## Brano riportato

Anzio, prove di patriottismo

Continuano le prove per la commemorazione dello sbarco di Anzio; patriottismo o commemorazione strumentalizzata?

“Nonostante il tenero amore che nutro per il mio Paese, non ho mai saputo essere un grande patriota né un nazionalista… E ben presto è nata in me una diffidenza verso i confini… Col passare degli anni mi sono sentito ineluttabilmente spinto ad apprezzare maggiormente ciò che unisce uomini e nazioni piuttosto che ciò che li divide” così Hermann Hesse a proposito della patria, dei suoi confini, del patriottismo che, spesso, ne deriva.

Si parla di patriottismo, di nazionalismo come sua naturale contrapposizione, di confini e della loro difesa in un momento in cui la Brexit ha messo in sera discussione l’UE nella sua ideologica struttura portante, donando nuova linfa ad argomenti e temi che sembravano essere ormai defunti e sorpassati oltre che anacronistici. Soprattutto con il tema immigrazione si è ritornato a parlare di confini e della loro difesa e il termine nazionalismo sembra prevalere rispetto alla parola patriottismo che la commemorazione dello sbarco di Anzio, così come altre cerimonie ufficiali, richiama con quella doverosa solennità cui l’inno nazionale ci richiama con le sue toccanti e penetranti note. È quanto avviene nell’assistere alle prove effettuate da forze dell’ordine e forze armate durante le quali la presenza della fanfara che intona l’inno di Mameli trasmette sensazioni che, probabilmente, sono più uniche che rare.

Oggi si sprecano gli sforzi per distinguere patriottismo e nazionalismo, i tentativi di spiegare che storicamente il nazionalismo, affermandosi, è degenerato in politiche imperialistiche, mentre il patriottismo è cosmopolita e dunque internazionalista; eppure quando si parla di patriottismo e di patria si parla di nazione benché  “Il patriottismo è amare la propria gente; il nazionalismo è odiare gli altri” come sosteneva lo scrittore lituano, naturalizzato francese, di origine ebraica Romain Gary.

## Dati archiviati
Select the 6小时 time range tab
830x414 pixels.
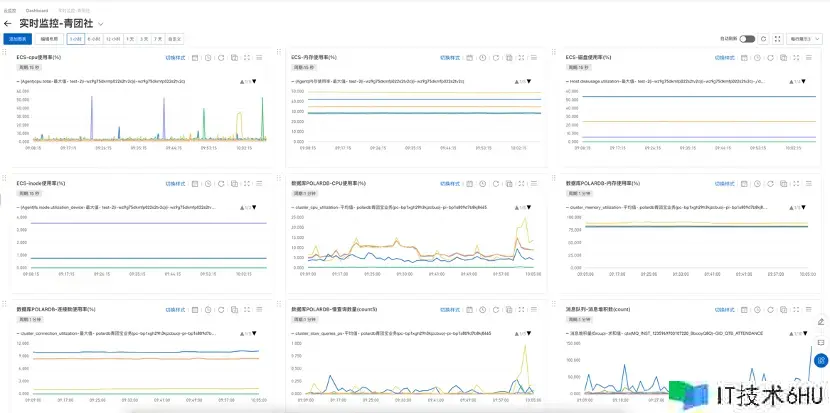coord(94,38)
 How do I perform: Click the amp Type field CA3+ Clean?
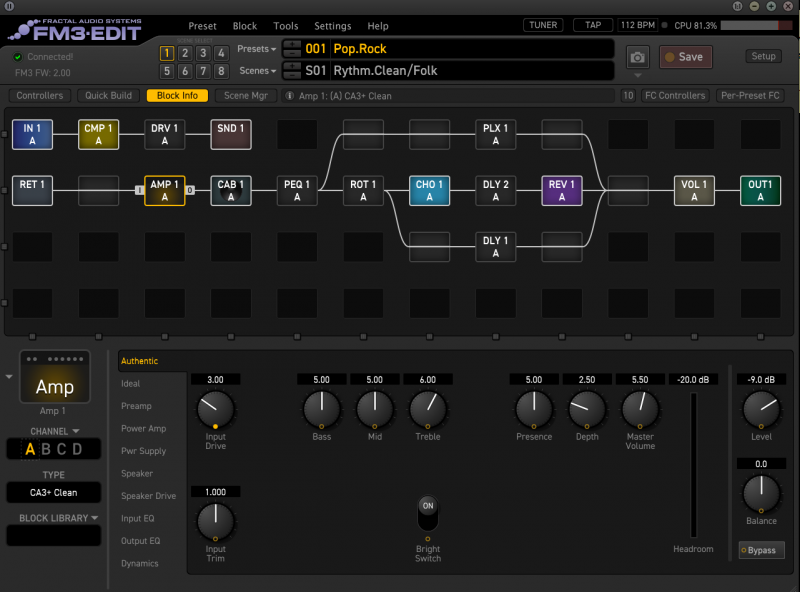pyautogui.click(x=54, y=493)
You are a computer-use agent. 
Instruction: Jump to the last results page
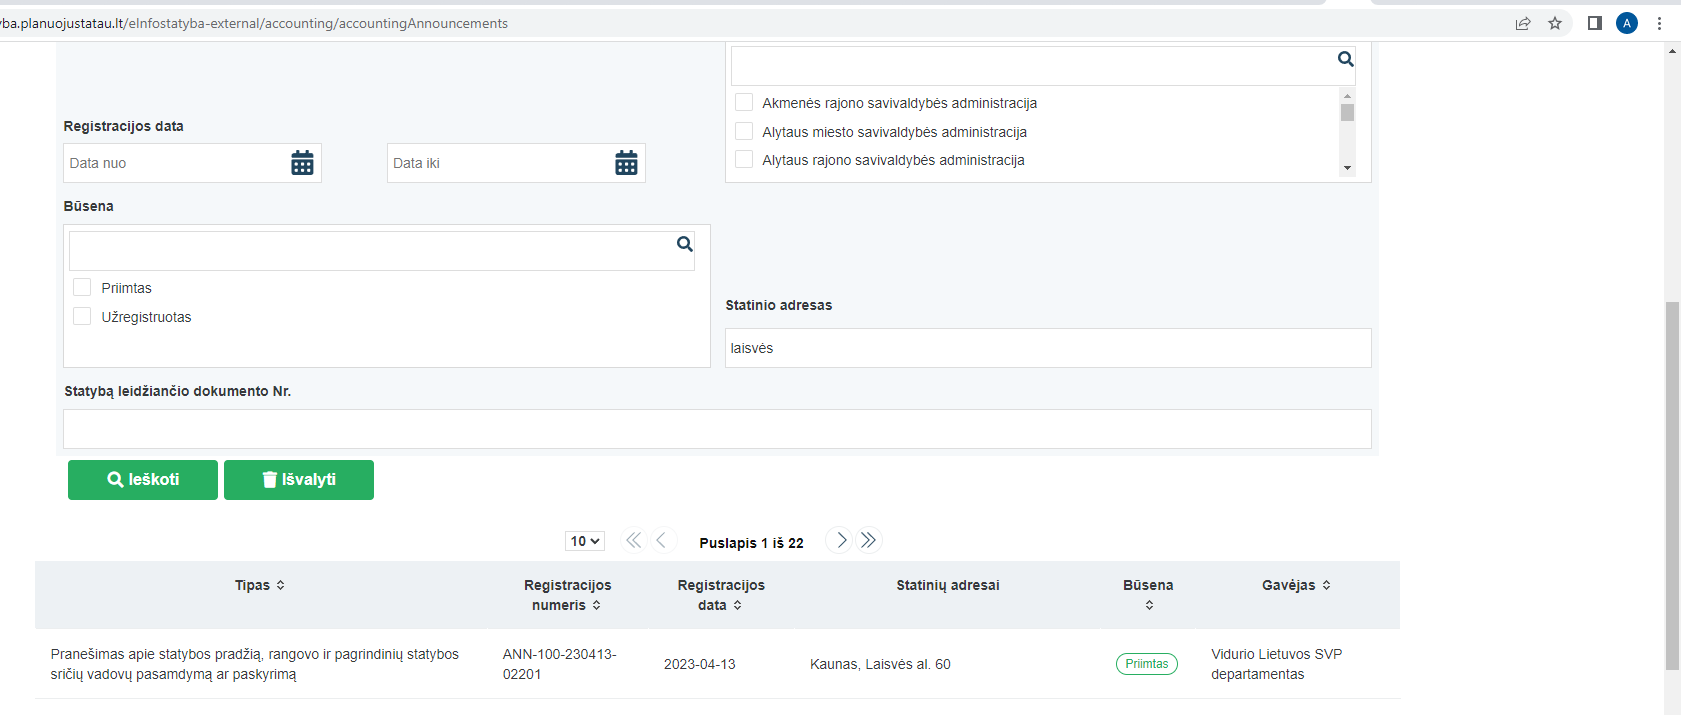[x=869, y=541]
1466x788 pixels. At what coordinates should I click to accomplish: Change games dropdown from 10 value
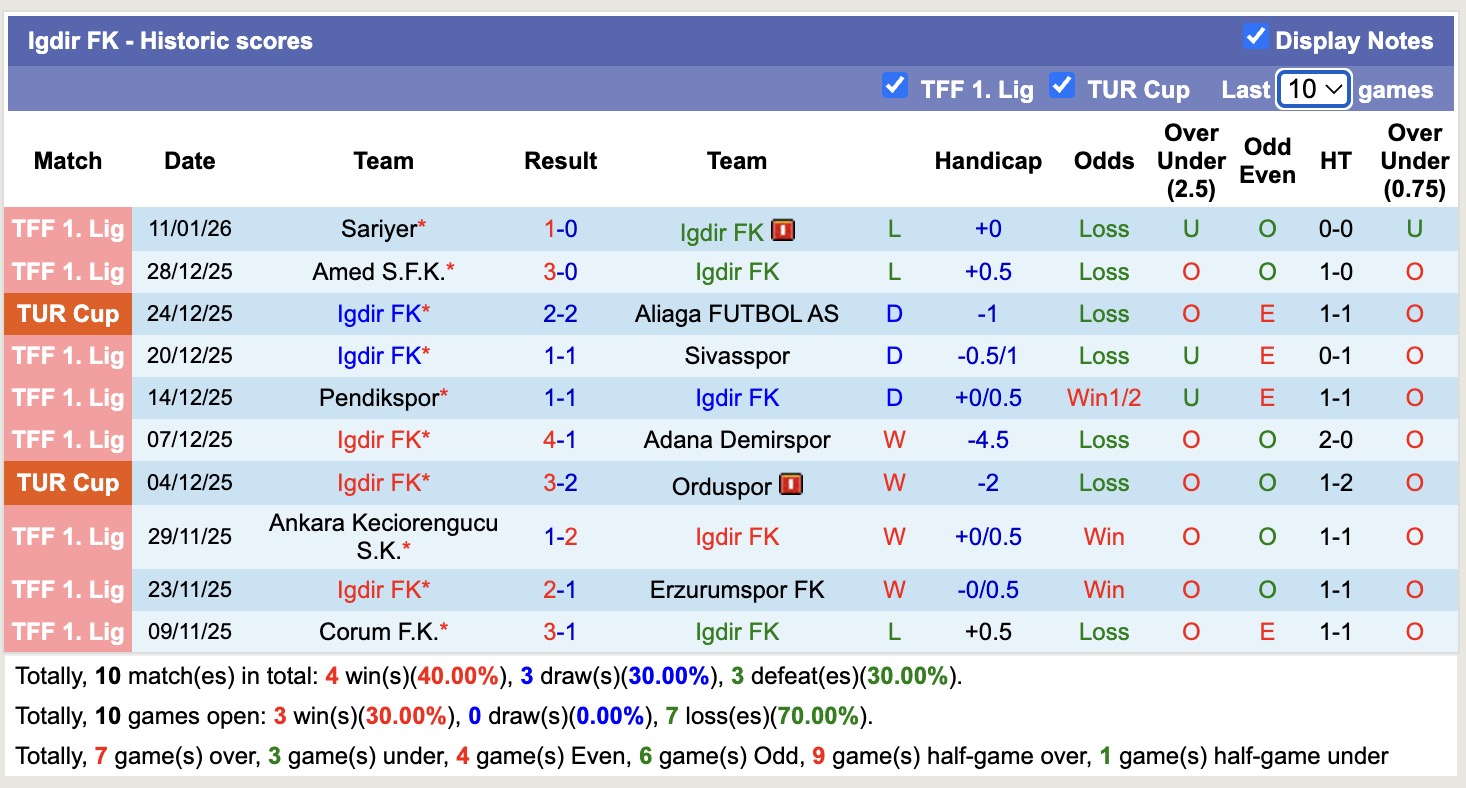[x=1313, y=89]
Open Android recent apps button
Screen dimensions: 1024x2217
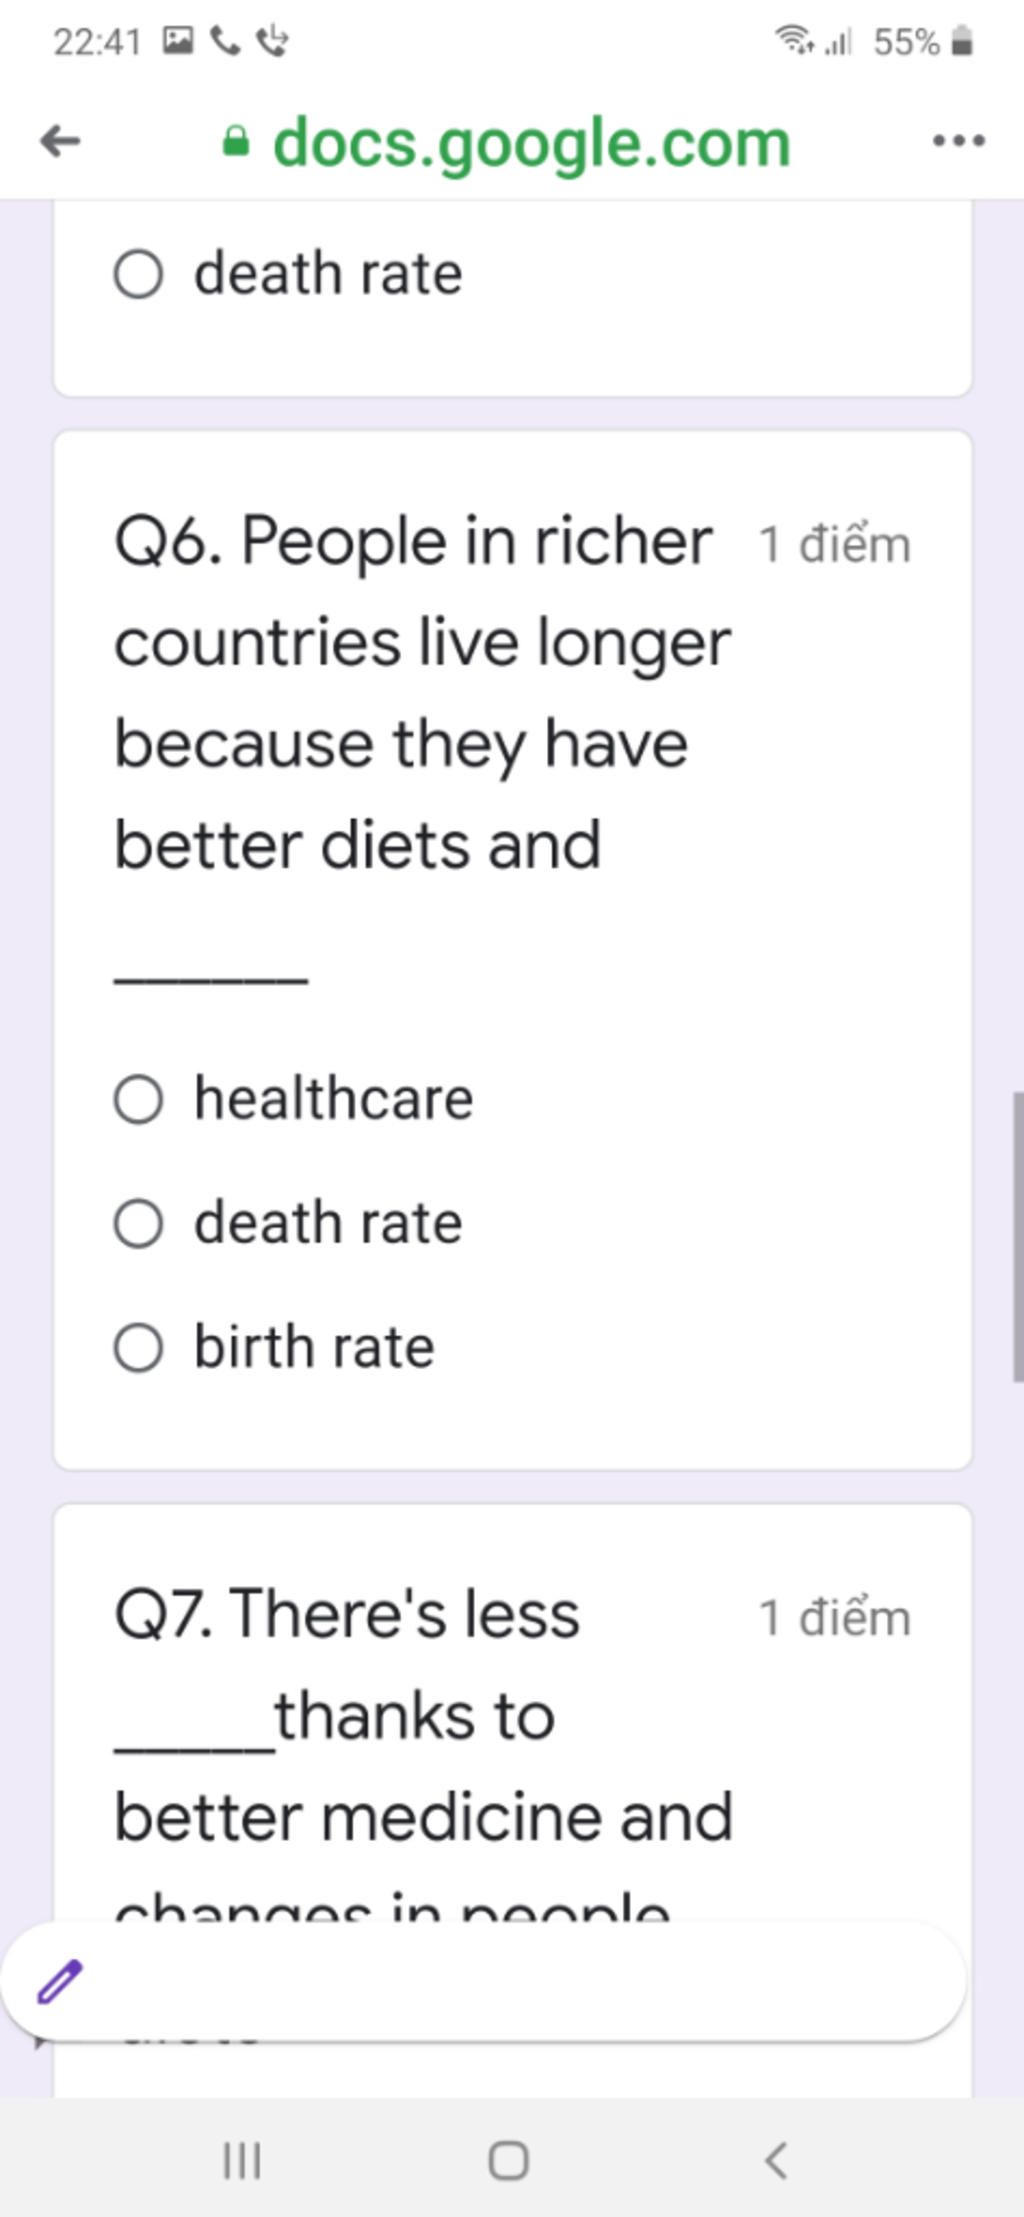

## Lavoro richiesto
a: Indica se ciascuna delle affermazioni seguenti concorda con il brano sul patriottismo ad Anzio, rispondendo sì o no e citando le parole del brano che lo stabiliscono. (i) Durante le prove la fanfara intona l'inno di Mameli. (ii) Romain Gary viene presentato come uno scrittore tedesco. (iii) Il tema dell'immigrazione ha riportato a parlare di confini e della loro difesa.
b: Prosegui il brano sul patriottismo ad Anzio, riprendendo subito dopo la sua ultima frase.

## Risposte ai compiti
a:
(i) Sì: "la presenza della fanfara che intona l’inno di Mameli".
(ii) No: "lo scrittore lituano, naturalizzato francese, di origine ebraica Romain Gary".
(iii) Sì: "Soprattutto con il tema immigrazione si è ritornato a parlare di confini e della loro difesa".

b:
“Per noi fascisti le frontiere, tutte le frontiere, sono sacre. Non si discutono: si difendono” tuonava Mussolini, ma i tempi erano diversi, sia politicamente sia storicamente, sia geograficamente sia a livello di politica internazionale e oggi, in un momento in cui si dovrebbe parlare di unità internazionale sono proprio quelle istituzioni che ne dovrebbero sancire la definitività a ostacolarne la radicazione attraverso una predominanza di interessi nazionali, mai sopiti e mal celati, che opacizzano emarginandoli gli interessi sovranazionali.   

Forse, a questo punto, dovremmo ammettere che la Fallaci avesse ragione quando sosteneva che “La Patria non è un'opinione. O una bandiera e basta. La Patria è un vincolo fatto di molti vincoli che stanno nella nostra carne e nella nostra anima, nella nostra memoria genetica. È un legame che non si può estirpare come un pelo inopportuno.”

In fondo siamo ancora troppo arretrati come umanità per poter pensare ad una vera ed effettiva identità e unità sovranazionale, funzionante, efficiente e svincolata da interessi di bandiera; la prova non è data solo da una UE zoppicante che arranca, pare, solo grazie ad una nazionalizzazione bilingue della stessa ma anche da una ONU che, in realtà, è fortemente nazionalizzata e svincolata dal suo progetto originario; dovremo lavorare tantissimo per poter giungere a quanto, solo teoricamente, è posto come obiettivo globale.

In fondo possiamo considerare profetiche le parole di Omero “Nulla è tanto dolce quanto la propria patria e famiglia, per quanto uno abbia in terre strane e lontane la magione più opulenta”  mentre nell’ascoltare le note del nostro inno nazionale lasciamo che ci emozioni in modo inaspettato ma patriottico.